#### Work item:
Exactly reproduce each of the entries shown below.
Input records: Begin
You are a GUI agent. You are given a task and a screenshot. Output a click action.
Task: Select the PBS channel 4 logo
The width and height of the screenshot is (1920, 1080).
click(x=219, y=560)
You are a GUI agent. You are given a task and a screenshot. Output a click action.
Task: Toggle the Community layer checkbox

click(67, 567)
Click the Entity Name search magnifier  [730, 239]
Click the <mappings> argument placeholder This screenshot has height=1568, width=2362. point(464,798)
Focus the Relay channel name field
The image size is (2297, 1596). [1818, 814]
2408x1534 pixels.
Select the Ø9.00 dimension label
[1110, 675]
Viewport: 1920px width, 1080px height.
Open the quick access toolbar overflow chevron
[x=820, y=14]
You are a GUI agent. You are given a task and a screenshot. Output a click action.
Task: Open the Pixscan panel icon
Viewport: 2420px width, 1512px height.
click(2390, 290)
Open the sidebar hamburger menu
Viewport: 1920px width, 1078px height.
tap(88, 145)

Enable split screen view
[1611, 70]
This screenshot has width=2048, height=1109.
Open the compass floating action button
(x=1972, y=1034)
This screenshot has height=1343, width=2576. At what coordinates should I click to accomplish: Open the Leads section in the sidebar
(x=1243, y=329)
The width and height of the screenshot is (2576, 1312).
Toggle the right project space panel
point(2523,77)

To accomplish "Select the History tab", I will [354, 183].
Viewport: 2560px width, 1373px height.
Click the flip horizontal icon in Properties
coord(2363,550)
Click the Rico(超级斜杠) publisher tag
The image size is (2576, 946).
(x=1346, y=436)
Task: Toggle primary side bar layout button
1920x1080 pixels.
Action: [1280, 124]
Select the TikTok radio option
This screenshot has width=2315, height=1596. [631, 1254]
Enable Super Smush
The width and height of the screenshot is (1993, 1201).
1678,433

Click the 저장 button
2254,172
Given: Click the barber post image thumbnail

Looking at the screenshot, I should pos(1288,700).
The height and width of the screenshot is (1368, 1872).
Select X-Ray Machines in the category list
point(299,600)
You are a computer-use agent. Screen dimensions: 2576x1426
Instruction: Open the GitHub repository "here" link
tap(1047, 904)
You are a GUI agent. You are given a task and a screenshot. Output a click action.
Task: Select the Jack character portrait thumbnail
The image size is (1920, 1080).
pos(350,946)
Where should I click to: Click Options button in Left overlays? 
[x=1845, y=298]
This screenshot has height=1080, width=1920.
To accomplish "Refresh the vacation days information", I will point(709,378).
Input records: End
#### Written answer:
You are a GUI agent. You are given a task and a screenshot. Output a click action.
Task: Select the PBS channel 4 logo
The width and height of the screenshot is (1920, 1080).
click(x=219, y=560)
You are a GUI agent. You are given a task and a screenshot. Output a click action.
Task: Toggle the Community layer checkbox

click(67, 567)
Click the Entity Name search magnifier  [730, 239]
Click the <mappings> argument placeholder This screenshot has height=1568, width=2362. point(464,798)
Focus the Relay channel name field
The image size is (2297, 1596). [1818, 814]
2408x1534 pixels.
Select the Ø9.00 dimension label
[1110, 675]
Viewport: 1920px width, 1080px height.
Open the quick access toolbar overflow chevron
[x=820, y=14]
You are a GUI agent. You are given a task and a screenshot. Output a click action.
Task: Open the Pixscan panel icon
Viewport: 2420px width, 1512px height.
click(2390, 290)
Open the sidebar hamburger menu
Viewport: 1920px width, 1078px height.
tap(88, 145)

Enable split screen view
[1611, 70]
This screenshot has width=2048, height=1109.
Open the compass floating action button
(x=1972, y=1034)
This screenshot has height=1343, width=2576. At what coordinates should I click to accomplish: Open the Leads section in the sidebar
(x=1243, y=329)
The width and height of the screenshot is (2576, 1312).
Toggle the right project space panel
point(2523,77)

To accomplish "Select the History tab", I will [354, 183].
Viewport: 2560px width, 1373px height.
Click the flip horizontal icon in Properties
coord(2363,550)
Click the Rico(超级斜杠) publisher tag
The image size is (2576, 946).
(x=1346, y=436)
Task: Toggle primary side bar layout button
1920x1080 pixels.
Action: [1280, 124]
Select the TikTok radio option
This screenshot has width=2315, height=1596. [631, 1254]
Enable Super Smush
The width and height of the screenshot is (1993, 1201).
1678,433

Click the 저장 button
2254,172
Given: Click the barber post image thumbnail

Looking at the screenshot, I should pos(1288,700).
The height and width of the screenshot is (1368, 1872).
Select X-Ray Machines in the category list
point(299,600)
You are a computer-use agent. Screen dimensions: 2576x1426
Instruction: Open the GitHub repository "here" link
tap(1047, 904)
You are a GUI agent. You are given a task and a screenshot. Output a click action.
Task: Select the Jack character portrait thumbnail
The image size is (1920, 1080).
pos(350,946)
Where should I click to: Click Options button in Left overlays? 
[x=1845, y=298]
This screenshot has height=1080, width=1920.
To accomplish "Refresh the vacation days information", I will point(709,378).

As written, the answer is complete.